======== Given passage
Re: [PATCH 1/2] tracing: Add a trace for task_exit

From: Peter.Enderborg
Date: Tue May 04 2021 - 04:02:01 EST


On 5/3/21 10:55 PM, Steven Rostedt wrote:
> On Mon, 03 May 2021 14:02:48 -0500
> ebiederm@xxxxxxxxxxxx (Eric W. Biederman) wrote:
>
>>> However current traces is template based, and I assume it wont be
>>> popular to add new fields to the template, and exit reasons is not
>>> right for the other template use cases.
> trace events can always add fields, it's removing them that can cause
> problems (but even then, it's not that bad). The new libtracefs and
> libtraceevent make it trivial for tools to get the fields from trace events
> when needed.
>
>>> I still see a "new" task moving it to do_exit make trace name more
>>> correct?  Or is trace_task_do_exit better?
> It is also trivial with the libraries to write a tool that can put together
> everything you want. We even are working on python bindings to connect to
> these libraries where you could write a python script to do this.
================
Directive 1> Repeat, word for word, the part of the task_exit tracing discussion that opens with the words containing "On 5/3/21 10:55" and closes with "template use cases.".
Directive 2> Carry on writing the task_exit tracing discussion from the point where it stops.
The listing that comes next is separate material with no connection to the task_exit tracing discussion.
======== Data
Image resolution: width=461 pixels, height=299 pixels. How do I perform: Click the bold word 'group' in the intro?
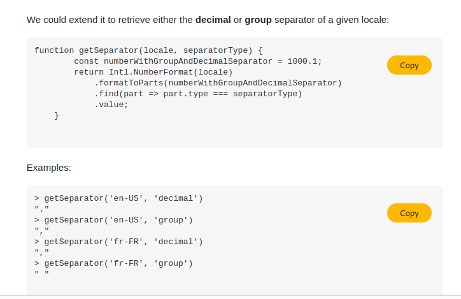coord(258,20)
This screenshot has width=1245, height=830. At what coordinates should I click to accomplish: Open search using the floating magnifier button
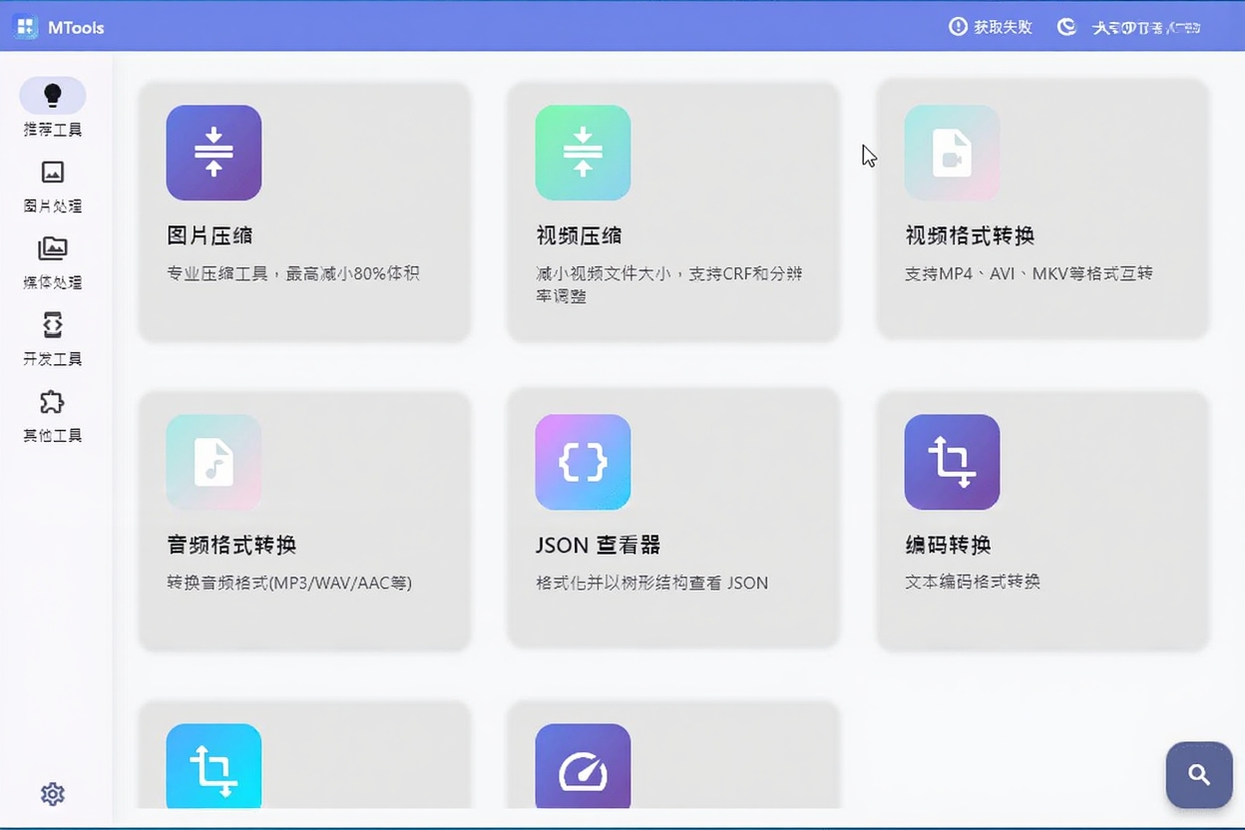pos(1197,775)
================
Exercise response 1>
On 5/3/21 10:55 PM, Steven Rostedt wrote:
> On Mon, 03 May 2021 14:02:48 -0500
> ebiederm@xxxxxxxxxxxx (Eric W. Biederman) wrote:
>
>>> However current traces is template based, and I assume it wont be
>>> popular to add new fields to the template, and exit reasons is not
>>> right for the other template use cases.

Exercise response 2>
The bpftrace package are 163 MB install size and that is on
a system that already have python. Linux is very much used
on embedded system, having a shell is luxurious.


Trivial?

Concept

A eBpf program hook in to a tracepoint A & B and collect data.

A happens before B and send the collected data when B happen.

1 A is called:

2 C is created, C is destroyed.

3 B is called. How do I fetch C?

However I can make a ebpf that hooks in sched_process_free and
sched_process_exit use  the uapi version of bpf_get_current_task to pick up

oom_score_adj and exit_code.  However task definition is dependent on 71 ifdef's
not including object that is pointers that also might have build dependency
and some are there more than once.

I think kprobe will cause the same problem. It wont be that big deal if it
was a for kernel debugging. But this is for userspace and should not
have dependency on kernel internals.


> There is no need for a new tracepoint, especially if it makes it harder to
> improve the implementation of what is being traced.
It does not introduce any complex functionality, and with a other
mechanism i still believe you would need to reap the task somewhere.
But I guess it will be needed to add a exist status flag that is new,
but that is with or without a new tracepoint.

The python libs that uses this fetch the first item in the task_struct
and assume that it is thread_info. What could possible go wrong?

Is there a runtime linker in ebpf that resolves this by magic?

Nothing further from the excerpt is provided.